The year 1789 saw the outbreak of revolution in France. Fox was among the few early supporters of the revolution, calling it “the greatest event that has happened in the history of the world.” Though his support for the French Revolution put him in the minority, he still had a substantial group of supporters in Parliament. As the revolution turned violent that support waned, and by 1794 the Fox-led opposition had shrunk to only 50 MPs, one of the weakest oppositions in Parliamentary history. Though Fox continued to oppose the government and the war, the Pitt ministry dominated Parliament and succeeded in passing any and all wartime legislation it saw fit.

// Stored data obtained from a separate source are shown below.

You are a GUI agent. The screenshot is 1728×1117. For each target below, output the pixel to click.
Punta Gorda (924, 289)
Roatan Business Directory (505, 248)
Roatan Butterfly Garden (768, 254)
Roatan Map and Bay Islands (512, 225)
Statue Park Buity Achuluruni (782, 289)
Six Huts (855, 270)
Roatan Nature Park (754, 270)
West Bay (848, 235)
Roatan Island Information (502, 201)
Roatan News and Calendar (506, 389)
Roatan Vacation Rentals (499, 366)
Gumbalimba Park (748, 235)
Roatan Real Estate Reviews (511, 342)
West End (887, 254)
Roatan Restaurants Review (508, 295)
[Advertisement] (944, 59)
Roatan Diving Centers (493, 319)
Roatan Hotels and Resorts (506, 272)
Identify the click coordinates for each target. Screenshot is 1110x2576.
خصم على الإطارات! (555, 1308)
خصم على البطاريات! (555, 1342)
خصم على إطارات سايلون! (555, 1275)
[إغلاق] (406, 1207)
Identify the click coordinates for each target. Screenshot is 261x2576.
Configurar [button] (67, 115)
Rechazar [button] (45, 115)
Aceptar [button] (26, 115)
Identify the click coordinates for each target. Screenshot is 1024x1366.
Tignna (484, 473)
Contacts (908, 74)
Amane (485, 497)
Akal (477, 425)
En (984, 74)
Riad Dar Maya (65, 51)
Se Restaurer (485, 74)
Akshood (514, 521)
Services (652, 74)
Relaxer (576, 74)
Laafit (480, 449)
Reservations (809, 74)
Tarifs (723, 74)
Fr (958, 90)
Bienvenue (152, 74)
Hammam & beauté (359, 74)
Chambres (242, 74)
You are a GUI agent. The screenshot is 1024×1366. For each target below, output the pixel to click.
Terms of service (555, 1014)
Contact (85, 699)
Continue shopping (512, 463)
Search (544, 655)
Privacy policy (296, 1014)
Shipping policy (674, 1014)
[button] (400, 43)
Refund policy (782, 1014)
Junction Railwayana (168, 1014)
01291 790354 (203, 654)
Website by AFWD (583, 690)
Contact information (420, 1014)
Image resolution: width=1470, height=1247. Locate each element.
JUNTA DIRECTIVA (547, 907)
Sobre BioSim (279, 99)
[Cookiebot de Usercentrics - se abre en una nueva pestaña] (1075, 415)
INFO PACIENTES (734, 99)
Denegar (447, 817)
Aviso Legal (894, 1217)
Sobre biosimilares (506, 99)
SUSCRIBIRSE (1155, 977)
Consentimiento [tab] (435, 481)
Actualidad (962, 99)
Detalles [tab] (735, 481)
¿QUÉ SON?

With his opposition to the Pitt government reduced to pitiable numbers, Fox began a slow withdrawal from government. He still participated in debate, but he began to spend more time away from Westminster. Pitt’s resignation in 1801 saw Fox make a partial return to government, but he also travelled to France following the war where he met with Napoleon on several occasions. Fox carried on, and when Grenville became PM in 1806 he offered Fox the post of Foreign Secretary. Fox accepted and spent his final months pushing for his causes in Parliament just as he had done throughout his life.

Fox died on 13 September 1806 at the age of 57. He died while still in office. One of his last major accomplishments was the passage of a Foreign Slave Trade Bill that would prohibit British subjects from contributing to the trading of slaves with the colonies of Britain’s wartime enemies, thus eliminating two-thirds of the slave trade passing through British ports. Though Fox died before full abolition was complete, he offered a resolution for full abolition in June 1806, a resolution that began the trend of legislation to abolish slavery. Fox is buried at Westminster Abbey next to his lifelong political opponent William Pitt the Younger.